[Dataset records]
________________________

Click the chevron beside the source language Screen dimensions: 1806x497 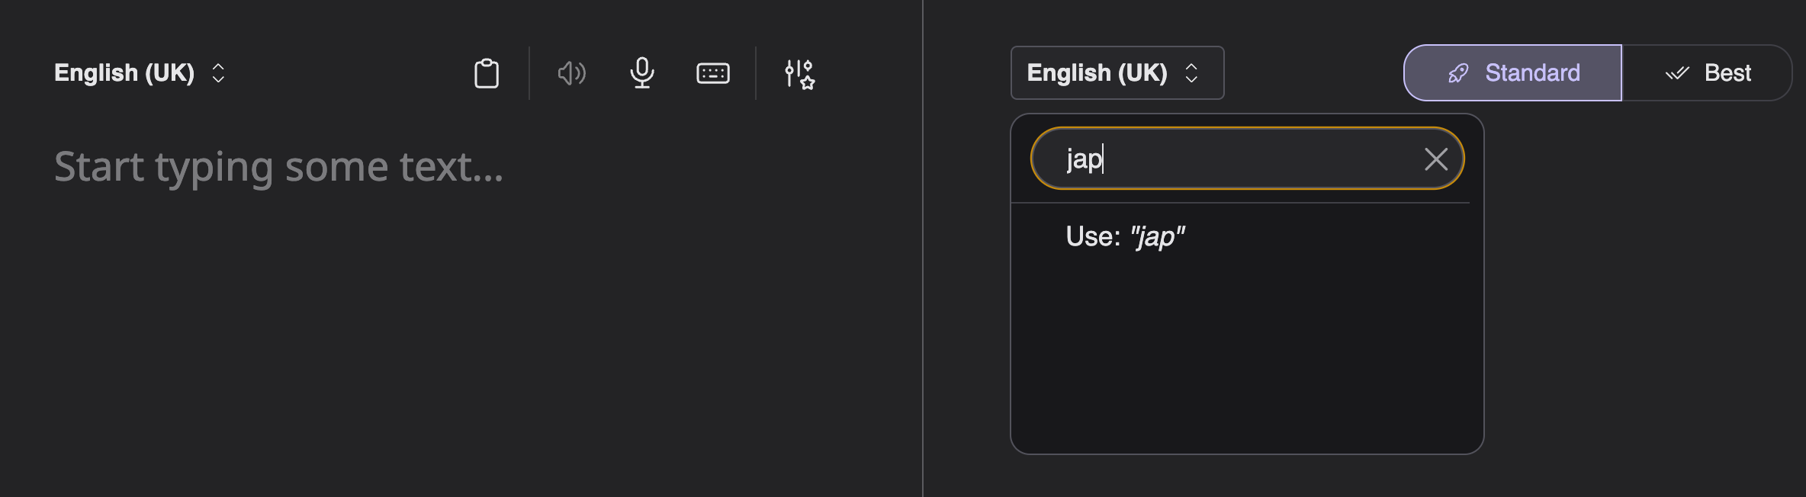coord(218,73)
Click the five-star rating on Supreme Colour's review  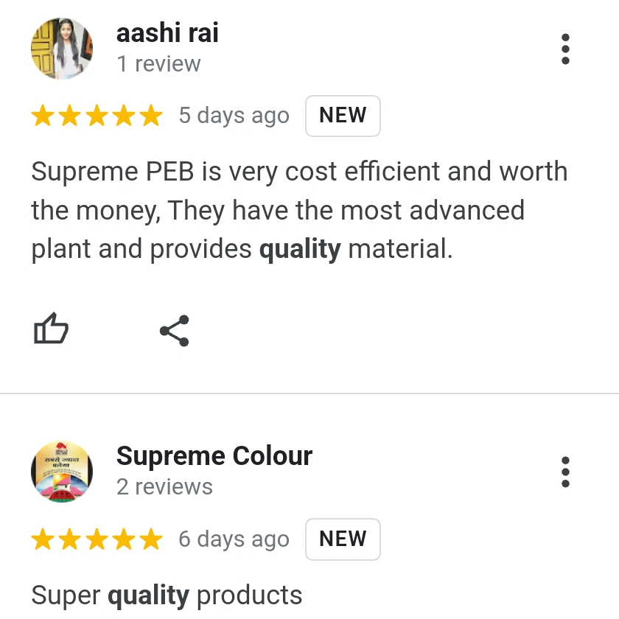[97, 539]
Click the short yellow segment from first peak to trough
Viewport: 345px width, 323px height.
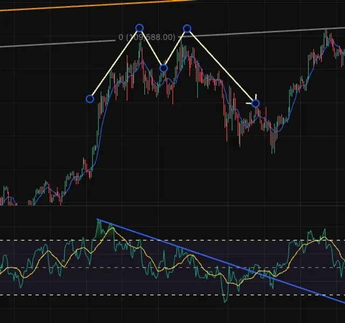[x=151, y=48]
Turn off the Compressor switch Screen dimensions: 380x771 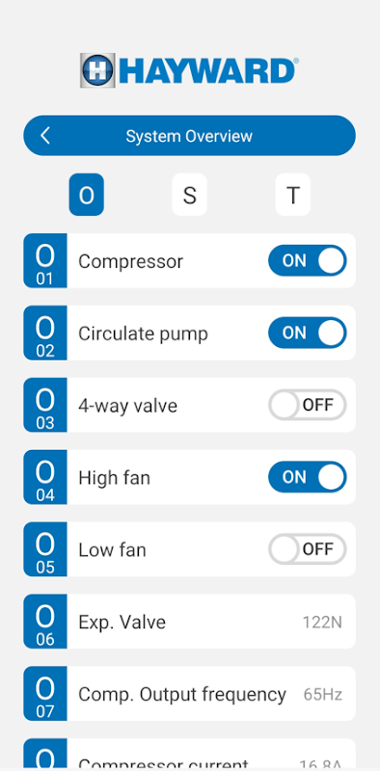click(307, 260)

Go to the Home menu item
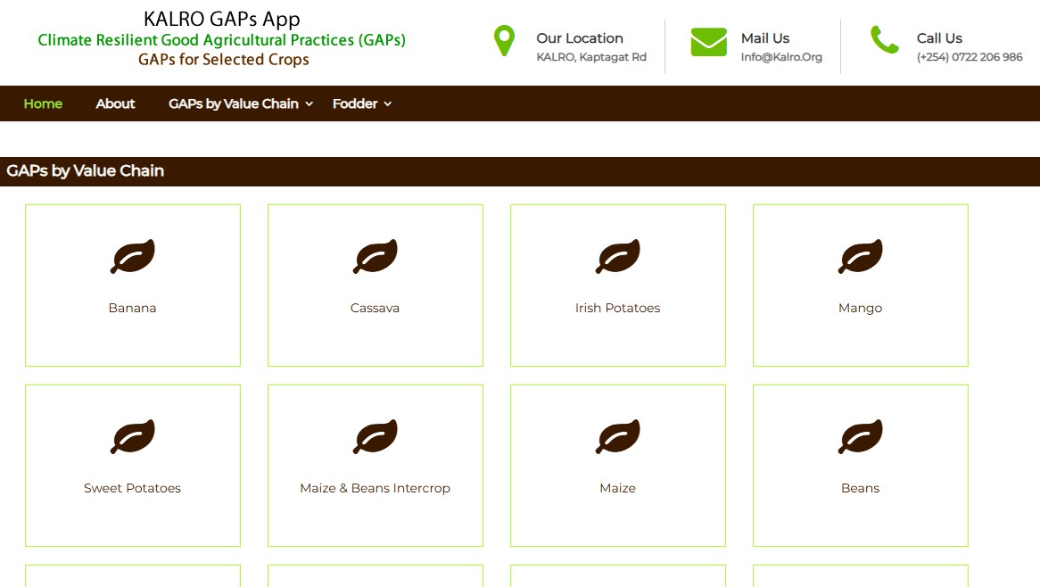point(43,103)
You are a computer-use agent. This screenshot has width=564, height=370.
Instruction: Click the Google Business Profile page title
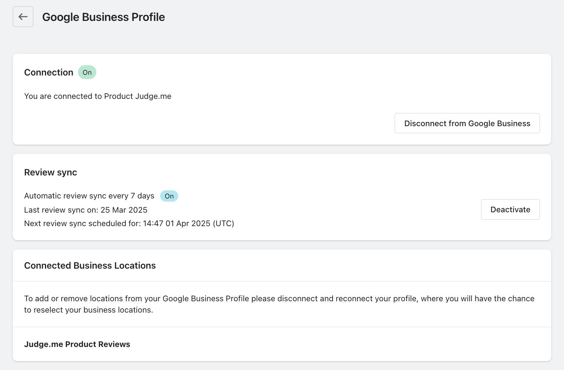[103, 17]
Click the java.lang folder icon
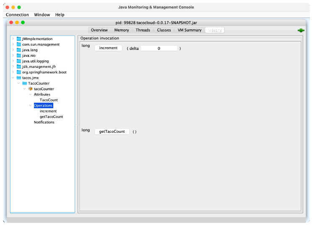Screen dimensions: 312x227 point(19,50)
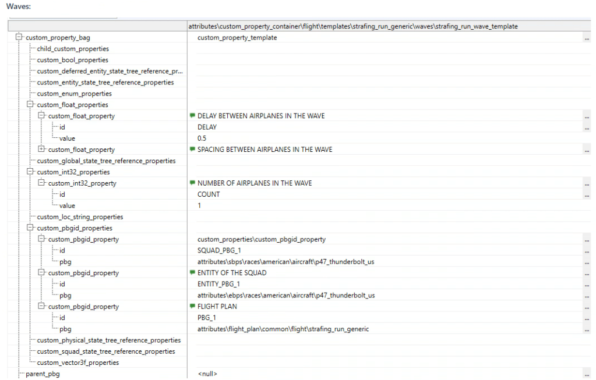This screenshot has height=380, width=596.
Task: Select the custom_vector3f_properties tree item
Action: click(x=77, y=363)
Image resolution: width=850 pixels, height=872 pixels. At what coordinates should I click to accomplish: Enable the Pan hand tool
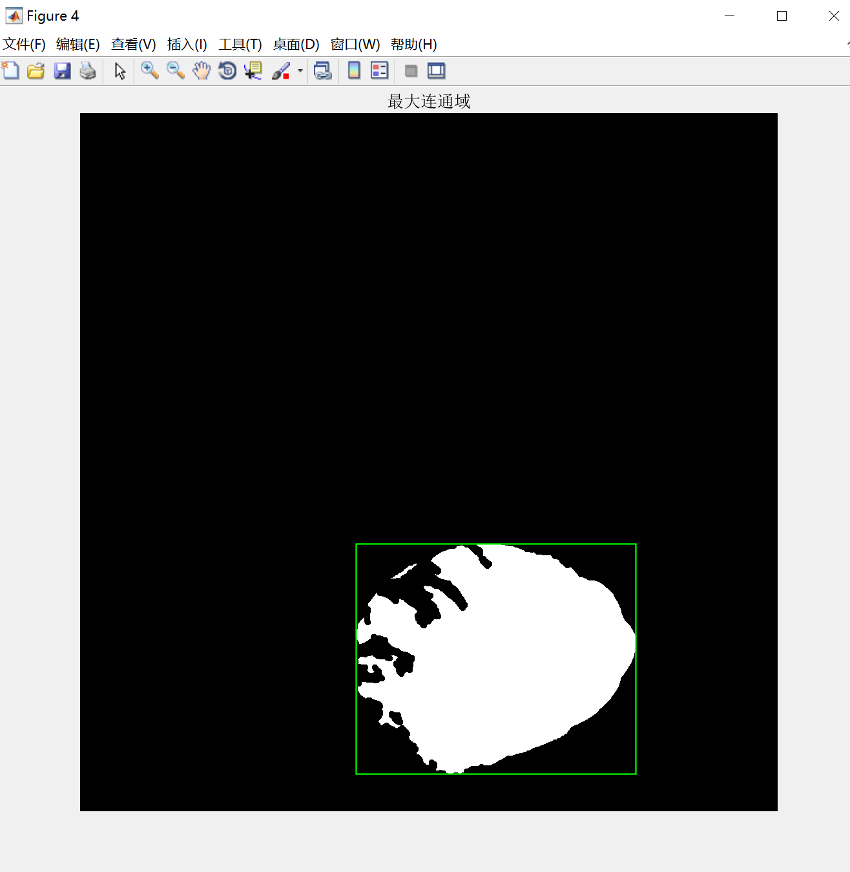click(x=202, y=71)
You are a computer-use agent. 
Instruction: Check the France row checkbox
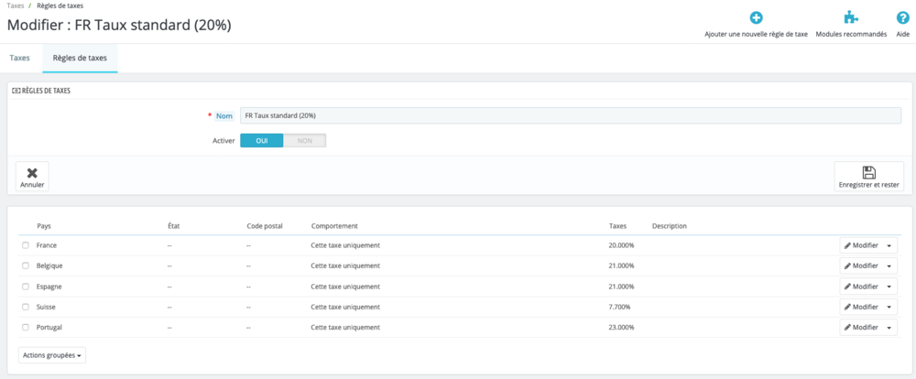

________________________

**Work request**
Look for the word "agent". Copy out every line of the data that has it.

**Response**
You are a computer-use agent. This screenshot has width=564, height=370.
You are a computer-use agent. 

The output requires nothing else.